» THE RECORDS
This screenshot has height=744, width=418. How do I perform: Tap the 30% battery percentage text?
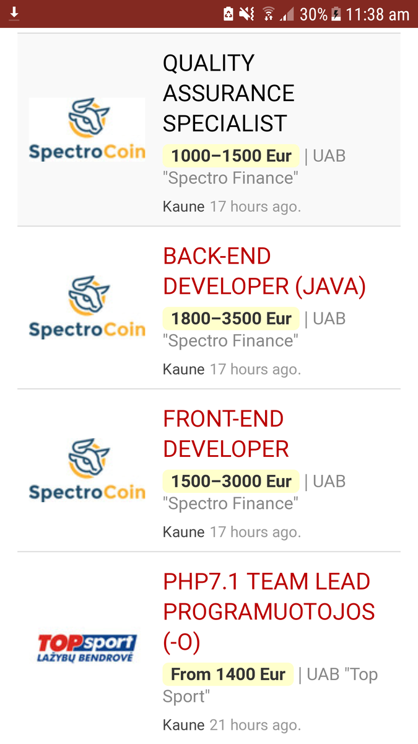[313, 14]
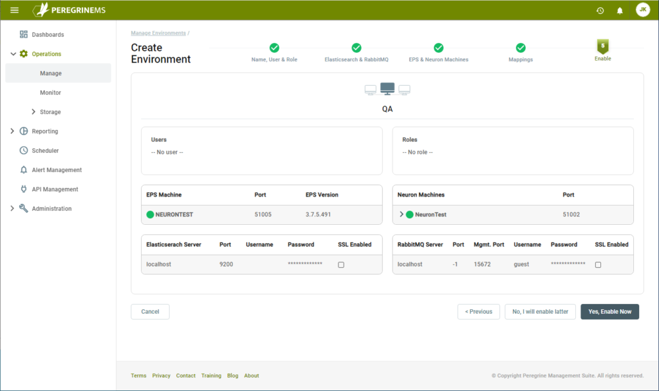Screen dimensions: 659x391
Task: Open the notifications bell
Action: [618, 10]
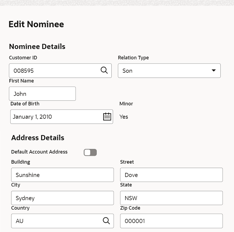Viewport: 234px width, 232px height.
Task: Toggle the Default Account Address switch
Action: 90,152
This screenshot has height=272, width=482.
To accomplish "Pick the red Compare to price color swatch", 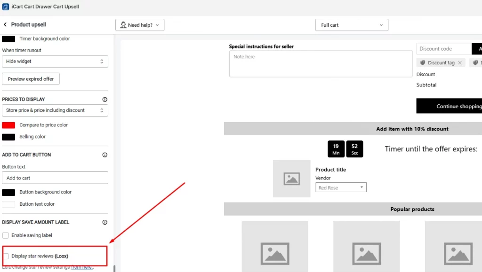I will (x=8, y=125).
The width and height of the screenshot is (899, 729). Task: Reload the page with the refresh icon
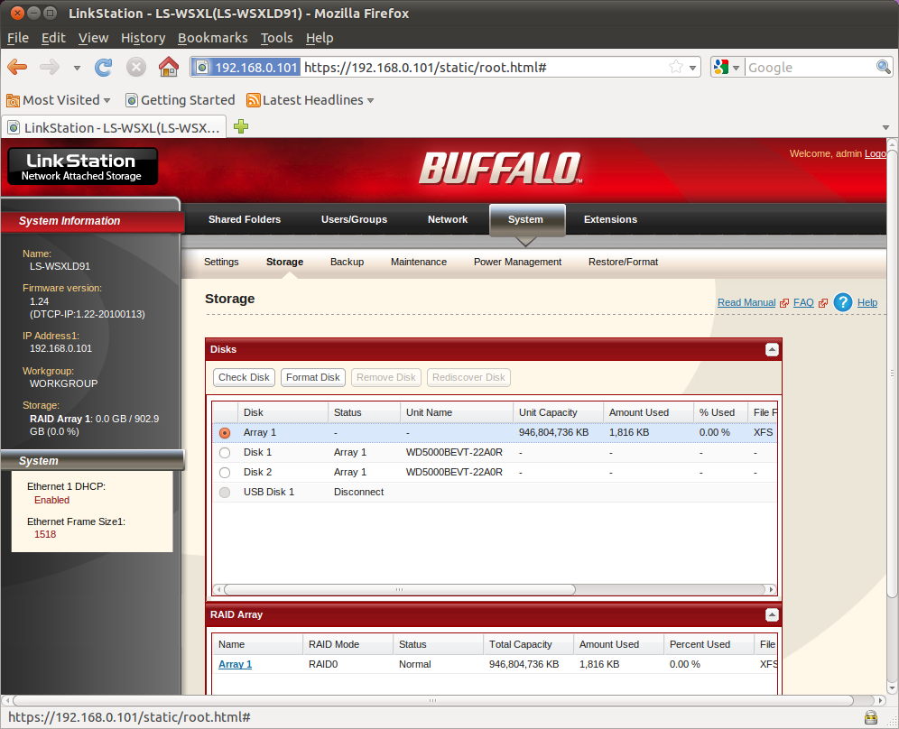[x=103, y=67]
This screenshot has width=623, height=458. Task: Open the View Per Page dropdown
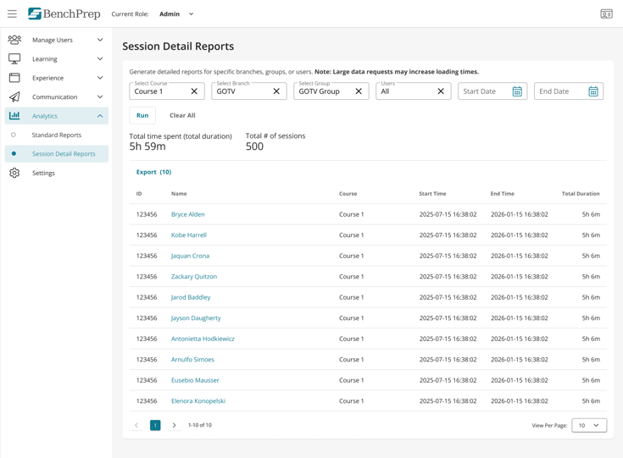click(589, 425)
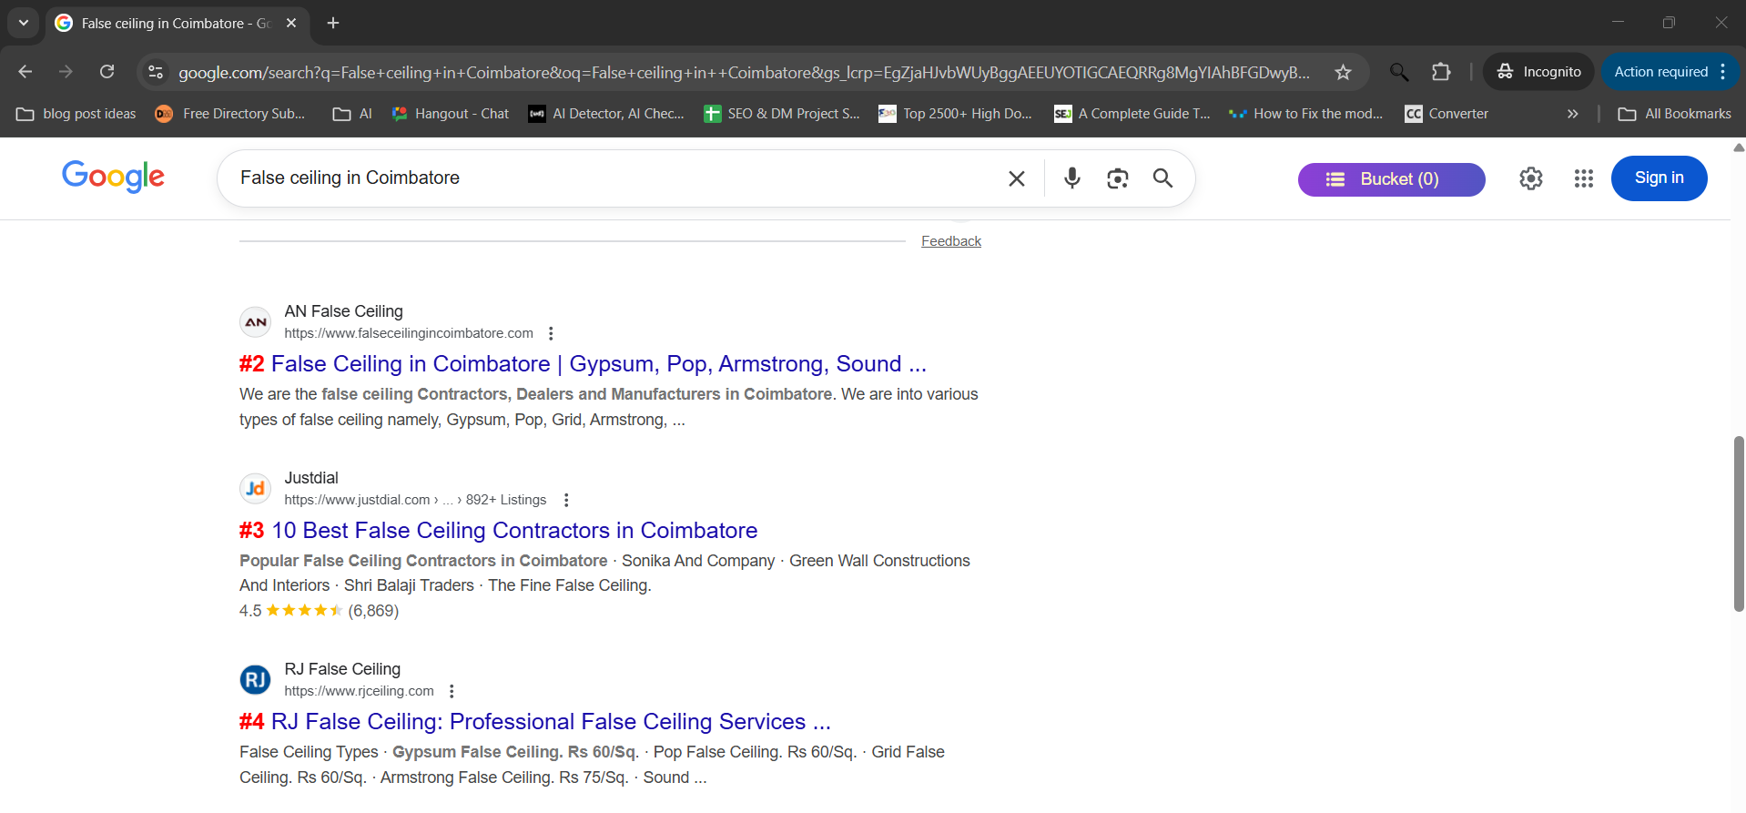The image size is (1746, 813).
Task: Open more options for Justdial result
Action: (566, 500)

* * *

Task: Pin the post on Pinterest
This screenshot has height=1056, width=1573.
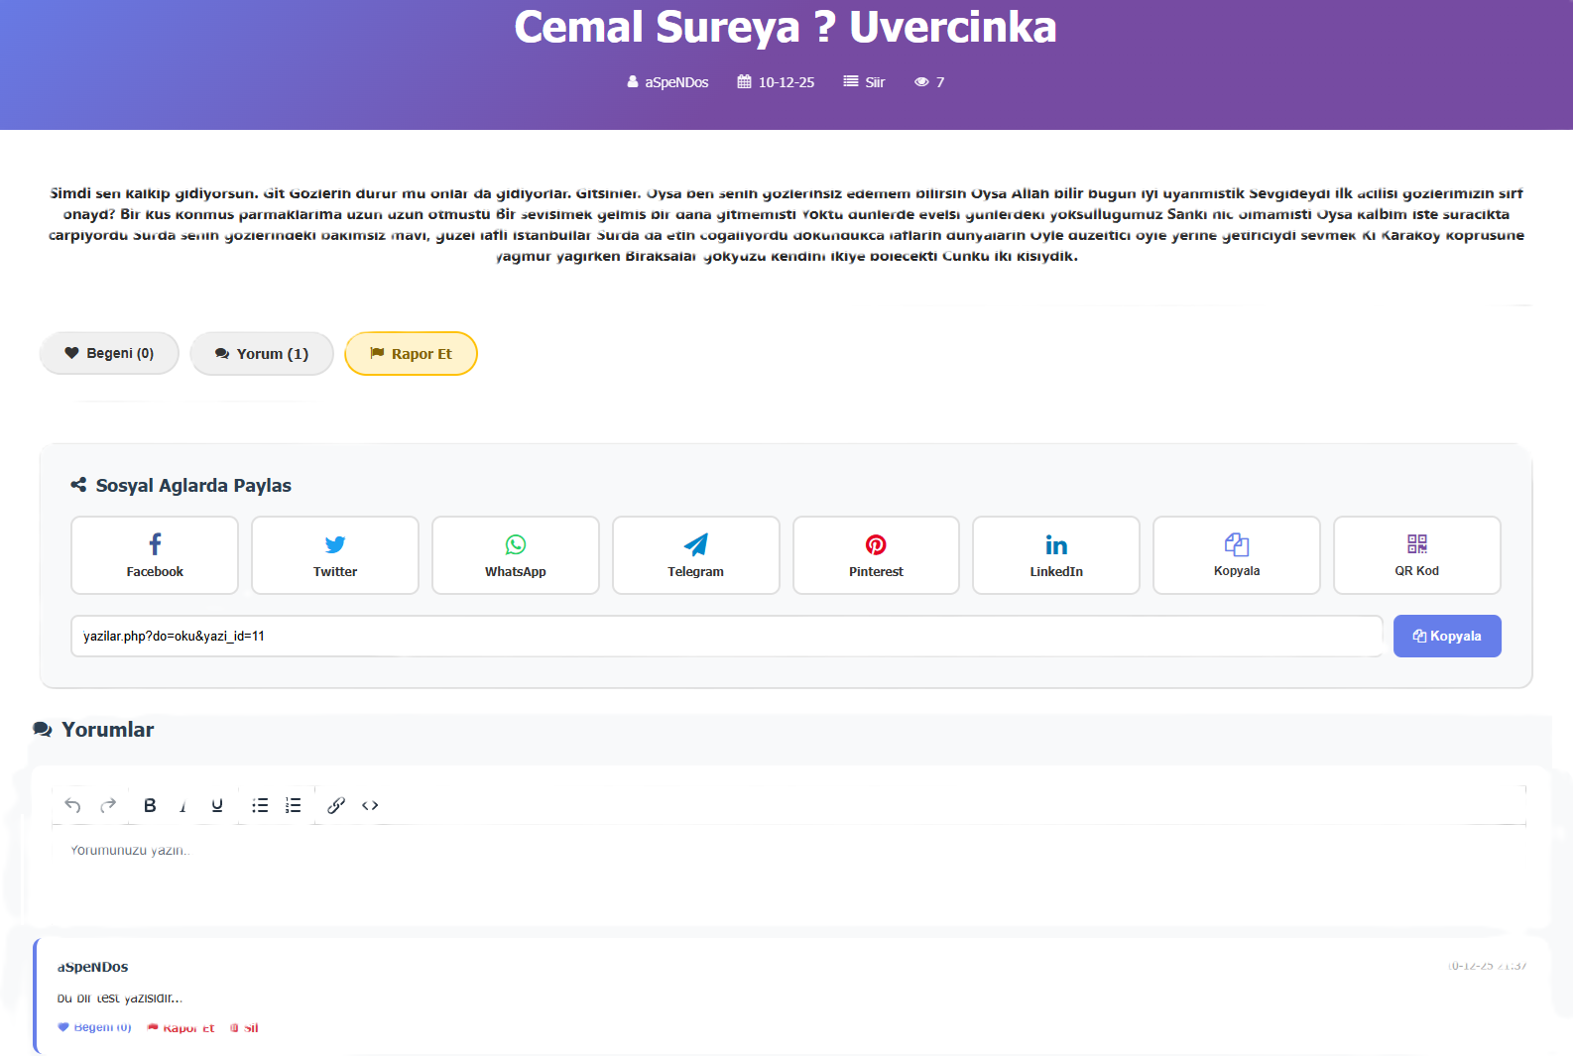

» DIRECTIONS
In the entries above, the lines between the one holding "Task: Pin the post on Pinterest" and the one holding "This screenshot has height=1056, width=1573.", inclusive, are to be printed exactly as written, and those alone.

» ANSWER TO THE EXERCISE
Task: Pin the post on Pinterest
This screenshot has height=1056, width=1573.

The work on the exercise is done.